僕は1998年にパソコン教室「わかるとできる」を始めた。和歌山県有田郡湯浅町という人口15000人ほどの小さな過疎の町だった。パーマ屋を営んでいる生徒の方はお客様名簿や売り上げの管理をしたかった。そこで、パーマ屋さんに行き、実地調査して必要な帳票をあらかじめ決めて先に僕が帳票類を製作して使い方を教えてあげた。その後、パソコン操作を基本から勉強してもらい自分で帳票を作成できる能力を付けていただいた。

釣り旅館を経営している女将さんも生徒にいた。釣り船も持っていてご主人が船頭さんをやっていた。ネットを使って予約を取ることをお教えしホームページを製作してネット予約を始め予約がたくさん入るようになった。女将さんにはホームページの管理の仕方や予約完了返信メールの出し方などを教えてあげた。パソコンを使って旅館の案内や帳票管理もできるようになった。

仕出し屋のお母さんはパソコンで仕入れや売り上げの管理がしたいと思って教室にきた。しかし、複式簿記が分からないので最初にパソコン操作ではなく複式簿記を教えてあげた。入ってきたものは向かって右、出て行ったものは向かって左に記入してくださいと教えてから帳票記帳の仕方をパソコンを使ってできるように教えてあげた。仕訳帳さえできればパソコンは簡単に総勘定元帳ができる。

水道屋のご主人は工事日程をパソコンで管理したかった。僕は日程管理はフローチャートを使ってするように指導してからパソコンでフローチャートを製作し、使い方を教えてあげた。請負工事はいつ工事の発注が入ってくるか分からないので事前に請負先に連絡しておくことも大切だと教えた。ついでに営業の仕方や経費の無駄使いを抑えるように経営指導も行った。
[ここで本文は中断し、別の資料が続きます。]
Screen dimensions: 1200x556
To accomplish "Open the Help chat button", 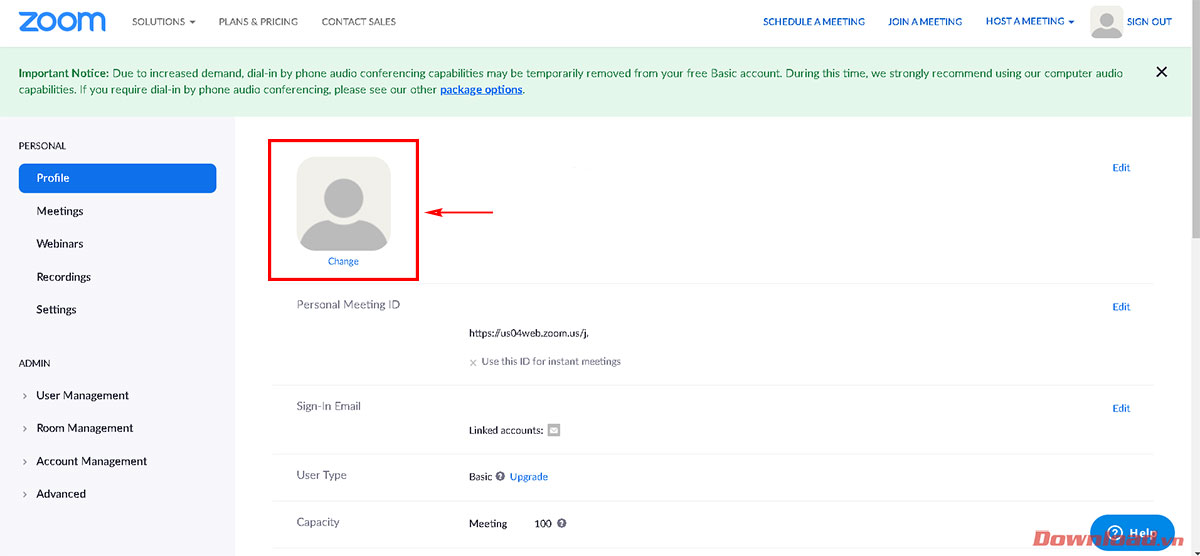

漁師のおじいさんは、これまでの経験を残しておきたかった。そこで漁場の地図を作製してそこにひとつひとつ書き込んでいくことにした。季節によって、魚の種類によって変わってくるので同じ漁場の地図が何枚も必要になったがとても喜んでくれた。世界にたったひとつの貴重な漁場の経験則が記帳された資料が出来上がったとき、パソコン操作も孫に教えられるほどになっていた。

どんなパソコンを買ったらいいのか分からないという生徒の方も多かったのでパソコン販売も始めた。お宅に伺ってパソコンの設定やインターネットができる設定をしてあげた。夜中でも修理の応対をしたりして丁寧な応対が評判となりたくさん注文も頂くようになった。中古のパソコンも買い取り、修理して入門機として中古パソコンの販売も始めたが、これも人気があった。

教室に来れない個人でお店を経営している方のところにはこちらから通って指導しに行った。複式簿記の記帳の仕方、青色申告の仕方、確定申告の仕方など個人企業主に必要なことを教えた。ひとりひとりの生徒の方との出会いがこんなにも貴重で楽しく、僕の人生に彩りを添えてくれるものだとは思いもしなかった。僕はこの人たちの喜びを創っている。とっても良い職業に恵まれたものだと心から思っているので働くことが楽しくてしょうがない。